David Brooks writes,

In the first year of the Obama administration, the Democrats, either wittingly or unwittingly, decided to put the big government-versus-small government debate at the center of American life.

I would put this somewhat differently. The left decided that the debate was settled. They took the view that the financial crisis proved once and for all that markets do not work, and that wherever markets produce imperfect outcomes, government is the answer.

In the widely-unread Unchecked and Unbalanced, I argue that the narrative of the financial crisis needs to be more nuanced. There was government failure as well as Wall Street failure.

I think that one can make a case that recent decades have vindicated Hayek more than Keynes, Galbraith, or any other icon of the left. The World Wide Web is a vivid illustration of spontaneous order, in which central planning plays hardly any role. Apple controls the “apps” on the iPad through a centralized mechanism. The Internet remains wide open. If history is any guide, the centralized mechanism will lose in the end.

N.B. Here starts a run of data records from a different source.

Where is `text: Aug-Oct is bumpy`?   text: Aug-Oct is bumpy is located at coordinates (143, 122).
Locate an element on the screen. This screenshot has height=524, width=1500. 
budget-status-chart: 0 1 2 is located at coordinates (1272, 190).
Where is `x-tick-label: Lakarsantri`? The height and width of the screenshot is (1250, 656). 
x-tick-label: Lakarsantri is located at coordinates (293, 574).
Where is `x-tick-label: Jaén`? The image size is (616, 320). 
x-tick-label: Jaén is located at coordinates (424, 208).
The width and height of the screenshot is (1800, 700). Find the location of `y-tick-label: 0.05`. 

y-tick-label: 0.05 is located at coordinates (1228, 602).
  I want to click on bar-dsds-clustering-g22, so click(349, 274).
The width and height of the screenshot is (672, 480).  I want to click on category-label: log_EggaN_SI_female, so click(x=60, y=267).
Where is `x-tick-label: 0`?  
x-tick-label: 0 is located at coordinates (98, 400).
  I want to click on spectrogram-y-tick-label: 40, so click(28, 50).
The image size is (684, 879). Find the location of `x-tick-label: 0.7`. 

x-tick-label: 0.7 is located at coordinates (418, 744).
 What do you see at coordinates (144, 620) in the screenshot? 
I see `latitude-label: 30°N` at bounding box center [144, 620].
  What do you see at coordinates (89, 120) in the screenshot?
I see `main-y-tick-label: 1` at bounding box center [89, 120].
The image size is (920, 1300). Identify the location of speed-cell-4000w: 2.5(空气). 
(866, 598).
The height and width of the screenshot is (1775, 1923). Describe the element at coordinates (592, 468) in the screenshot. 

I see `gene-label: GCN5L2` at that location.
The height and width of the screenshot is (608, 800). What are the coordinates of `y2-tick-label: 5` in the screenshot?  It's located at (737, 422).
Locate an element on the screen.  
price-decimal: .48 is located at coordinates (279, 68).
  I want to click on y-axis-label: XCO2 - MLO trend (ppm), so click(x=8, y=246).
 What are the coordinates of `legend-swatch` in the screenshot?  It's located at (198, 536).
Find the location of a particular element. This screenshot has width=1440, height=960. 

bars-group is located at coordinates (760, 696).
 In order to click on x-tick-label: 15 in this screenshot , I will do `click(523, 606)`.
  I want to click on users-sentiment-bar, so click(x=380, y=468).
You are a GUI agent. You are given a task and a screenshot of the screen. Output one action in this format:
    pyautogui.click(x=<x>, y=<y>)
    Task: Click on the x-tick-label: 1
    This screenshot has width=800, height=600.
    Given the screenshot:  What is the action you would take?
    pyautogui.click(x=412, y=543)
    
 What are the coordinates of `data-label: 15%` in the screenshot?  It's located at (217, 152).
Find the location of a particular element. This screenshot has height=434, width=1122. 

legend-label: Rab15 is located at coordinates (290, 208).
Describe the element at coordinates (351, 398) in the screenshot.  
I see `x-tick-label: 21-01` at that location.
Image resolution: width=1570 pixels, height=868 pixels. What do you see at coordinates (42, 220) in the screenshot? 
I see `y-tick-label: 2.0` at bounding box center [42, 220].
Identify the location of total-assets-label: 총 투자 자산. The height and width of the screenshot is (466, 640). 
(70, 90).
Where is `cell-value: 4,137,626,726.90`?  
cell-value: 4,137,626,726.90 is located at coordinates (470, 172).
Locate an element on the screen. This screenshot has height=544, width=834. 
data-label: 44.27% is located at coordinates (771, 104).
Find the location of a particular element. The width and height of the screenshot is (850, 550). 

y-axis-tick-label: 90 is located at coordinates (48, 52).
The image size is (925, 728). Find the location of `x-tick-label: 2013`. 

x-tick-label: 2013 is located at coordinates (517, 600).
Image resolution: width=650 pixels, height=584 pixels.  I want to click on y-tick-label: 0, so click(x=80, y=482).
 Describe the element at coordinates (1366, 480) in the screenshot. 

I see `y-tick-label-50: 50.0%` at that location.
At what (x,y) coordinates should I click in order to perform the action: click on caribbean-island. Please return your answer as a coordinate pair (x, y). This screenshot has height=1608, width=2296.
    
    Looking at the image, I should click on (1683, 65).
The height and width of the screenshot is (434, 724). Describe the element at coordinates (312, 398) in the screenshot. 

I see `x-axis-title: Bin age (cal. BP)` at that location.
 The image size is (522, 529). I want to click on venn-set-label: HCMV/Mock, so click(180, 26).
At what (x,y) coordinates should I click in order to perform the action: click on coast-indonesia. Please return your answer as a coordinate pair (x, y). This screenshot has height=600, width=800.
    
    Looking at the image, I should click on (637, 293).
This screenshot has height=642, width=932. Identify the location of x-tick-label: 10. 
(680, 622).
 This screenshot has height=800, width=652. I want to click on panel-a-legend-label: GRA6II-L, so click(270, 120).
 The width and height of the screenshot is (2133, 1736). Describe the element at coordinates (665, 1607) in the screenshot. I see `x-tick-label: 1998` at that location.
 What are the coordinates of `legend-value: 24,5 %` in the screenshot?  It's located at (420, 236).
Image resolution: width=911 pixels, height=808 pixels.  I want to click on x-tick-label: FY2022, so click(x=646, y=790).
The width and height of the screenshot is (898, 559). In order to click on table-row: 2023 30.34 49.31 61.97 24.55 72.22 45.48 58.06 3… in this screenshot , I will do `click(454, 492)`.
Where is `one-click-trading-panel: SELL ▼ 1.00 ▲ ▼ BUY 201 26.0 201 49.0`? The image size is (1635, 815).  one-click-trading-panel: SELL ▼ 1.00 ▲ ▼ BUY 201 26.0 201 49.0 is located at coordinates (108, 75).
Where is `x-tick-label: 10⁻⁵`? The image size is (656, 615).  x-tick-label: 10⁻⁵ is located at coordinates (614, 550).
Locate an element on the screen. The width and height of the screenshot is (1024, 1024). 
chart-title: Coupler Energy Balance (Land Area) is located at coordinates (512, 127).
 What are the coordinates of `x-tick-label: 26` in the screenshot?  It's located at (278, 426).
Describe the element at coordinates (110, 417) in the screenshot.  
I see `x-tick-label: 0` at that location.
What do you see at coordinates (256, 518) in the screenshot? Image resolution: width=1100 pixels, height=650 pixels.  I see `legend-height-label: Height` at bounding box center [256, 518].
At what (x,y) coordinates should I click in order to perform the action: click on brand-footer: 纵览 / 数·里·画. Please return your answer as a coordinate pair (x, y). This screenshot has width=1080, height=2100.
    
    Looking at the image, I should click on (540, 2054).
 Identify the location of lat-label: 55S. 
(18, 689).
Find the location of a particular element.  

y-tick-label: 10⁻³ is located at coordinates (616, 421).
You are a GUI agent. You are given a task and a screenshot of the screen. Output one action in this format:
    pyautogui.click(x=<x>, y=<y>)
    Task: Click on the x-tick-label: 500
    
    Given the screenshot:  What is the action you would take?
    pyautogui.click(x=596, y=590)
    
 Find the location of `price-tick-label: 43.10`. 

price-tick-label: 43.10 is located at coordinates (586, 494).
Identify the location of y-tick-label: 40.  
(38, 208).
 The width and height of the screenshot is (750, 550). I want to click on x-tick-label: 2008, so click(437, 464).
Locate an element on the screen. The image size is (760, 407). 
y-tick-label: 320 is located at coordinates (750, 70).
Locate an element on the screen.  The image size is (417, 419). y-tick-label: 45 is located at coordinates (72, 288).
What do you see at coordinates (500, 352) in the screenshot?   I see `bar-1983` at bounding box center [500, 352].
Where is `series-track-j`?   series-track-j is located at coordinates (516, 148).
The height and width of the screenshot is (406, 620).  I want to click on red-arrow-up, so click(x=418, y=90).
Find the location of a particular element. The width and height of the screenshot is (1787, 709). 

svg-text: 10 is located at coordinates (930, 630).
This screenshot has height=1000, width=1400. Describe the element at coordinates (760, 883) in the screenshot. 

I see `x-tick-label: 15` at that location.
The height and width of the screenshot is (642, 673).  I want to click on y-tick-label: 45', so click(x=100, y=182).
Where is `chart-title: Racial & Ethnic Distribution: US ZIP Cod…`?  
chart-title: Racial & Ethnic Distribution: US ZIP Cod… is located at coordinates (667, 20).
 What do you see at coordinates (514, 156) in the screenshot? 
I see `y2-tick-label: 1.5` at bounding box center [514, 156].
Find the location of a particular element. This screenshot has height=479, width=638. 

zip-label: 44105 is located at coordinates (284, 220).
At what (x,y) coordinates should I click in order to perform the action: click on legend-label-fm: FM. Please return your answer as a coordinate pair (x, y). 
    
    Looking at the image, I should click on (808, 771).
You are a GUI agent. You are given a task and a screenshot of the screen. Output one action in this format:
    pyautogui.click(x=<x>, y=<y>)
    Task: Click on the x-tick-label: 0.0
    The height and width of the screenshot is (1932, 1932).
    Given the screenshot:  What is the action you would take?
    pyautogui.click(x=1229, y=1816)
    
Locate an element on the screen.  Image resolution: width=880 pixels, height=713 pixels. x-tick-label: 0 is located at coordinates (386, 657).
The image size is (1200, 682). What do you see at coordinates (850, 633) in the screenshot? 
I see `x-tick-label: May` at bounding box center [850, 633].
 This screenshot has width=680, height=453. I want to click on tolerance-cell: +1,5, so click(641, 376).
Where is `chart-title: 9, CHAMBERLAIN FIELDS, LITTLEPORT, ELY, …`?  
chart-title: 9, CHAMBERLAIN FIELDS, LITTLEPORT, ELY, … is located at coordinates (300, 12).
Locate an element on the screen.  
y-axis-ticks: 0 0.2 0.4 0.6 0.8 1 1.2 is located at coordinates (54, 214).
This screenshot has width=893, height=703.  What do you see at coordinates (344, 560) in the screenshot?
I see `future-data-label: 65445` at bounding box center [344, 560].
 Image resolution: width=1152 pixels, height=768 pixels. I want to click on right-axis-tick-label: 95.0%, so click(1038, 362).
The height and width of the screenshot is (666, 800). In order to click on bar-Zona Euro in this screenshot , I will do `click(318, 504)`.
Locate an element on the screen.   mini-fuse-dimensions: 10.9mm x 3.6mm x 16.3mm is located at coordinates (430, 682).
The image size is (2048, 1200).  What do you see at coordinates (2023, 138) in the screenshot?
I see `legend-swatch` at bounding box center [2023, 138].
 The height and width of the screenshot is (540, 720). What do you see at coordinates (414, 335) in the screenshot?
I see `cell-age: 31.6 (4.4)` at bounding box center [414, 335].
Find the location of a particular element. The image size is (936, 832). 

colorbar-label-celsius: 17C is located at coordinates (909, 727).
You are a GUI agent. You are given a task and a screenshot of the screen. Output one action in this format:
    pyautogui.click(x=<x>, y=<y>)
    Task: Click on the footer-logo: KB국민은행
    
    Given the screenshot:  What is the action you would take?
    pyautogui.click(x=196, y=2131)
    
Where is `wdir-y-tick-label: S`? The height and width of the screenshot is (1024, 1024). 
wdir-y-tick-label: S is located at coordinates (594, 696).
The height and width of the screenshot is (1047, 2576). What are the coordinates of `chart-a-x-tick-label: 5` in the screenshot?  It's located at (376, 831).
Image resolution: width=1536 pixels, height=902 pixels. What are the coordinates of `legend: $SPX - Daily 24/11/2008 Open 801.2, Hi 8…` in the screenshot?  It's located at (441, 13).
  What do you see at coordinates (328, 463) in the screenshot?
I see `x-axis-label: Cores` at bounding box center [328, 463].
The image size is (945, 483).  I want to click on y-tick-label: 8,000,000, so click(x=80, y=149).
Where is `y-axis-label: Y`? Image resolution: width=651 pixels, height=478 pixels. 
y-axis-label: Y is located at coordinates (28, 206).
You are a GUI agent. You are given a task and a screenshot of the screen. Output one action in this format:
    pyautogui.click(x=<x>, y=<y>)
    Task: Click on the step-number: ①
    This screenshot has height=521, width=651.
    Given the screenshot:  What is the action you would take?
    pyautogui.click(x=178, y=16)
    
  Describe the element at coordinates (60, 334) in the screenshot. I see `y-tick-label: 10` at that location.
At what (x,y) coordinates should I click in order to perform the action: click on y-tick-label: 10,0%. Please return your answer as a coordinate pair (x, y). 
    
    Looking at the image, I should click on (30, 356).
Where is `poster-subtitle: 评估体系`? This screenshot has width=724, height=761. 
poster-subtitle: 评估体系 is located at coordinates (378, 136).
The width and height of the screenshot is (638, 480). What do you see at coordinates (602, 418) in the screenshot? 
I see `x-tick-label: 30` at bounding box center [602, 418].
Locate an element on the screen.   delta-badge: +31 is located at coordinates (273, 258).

The problem with those who have decided to aim for a more statist society is not just that they have stirred up some reactionary sentiments among the peasant classes. They are attempting to centralize power at a time when the decentralization of knowledge is making centralized power inappropriate and ineffective.

I happen to be reading The Franco-Prussian War, by Geoffrey Wawro. Toward the end of the war, some Parisian radicals proclaimed a new republic, with many hoping to create a communist society. In many respects, they were out of touch with reality. They over-estimated their support in the countryside and their control over the military situation. Perhaps one can see parallels with the Obama Administration.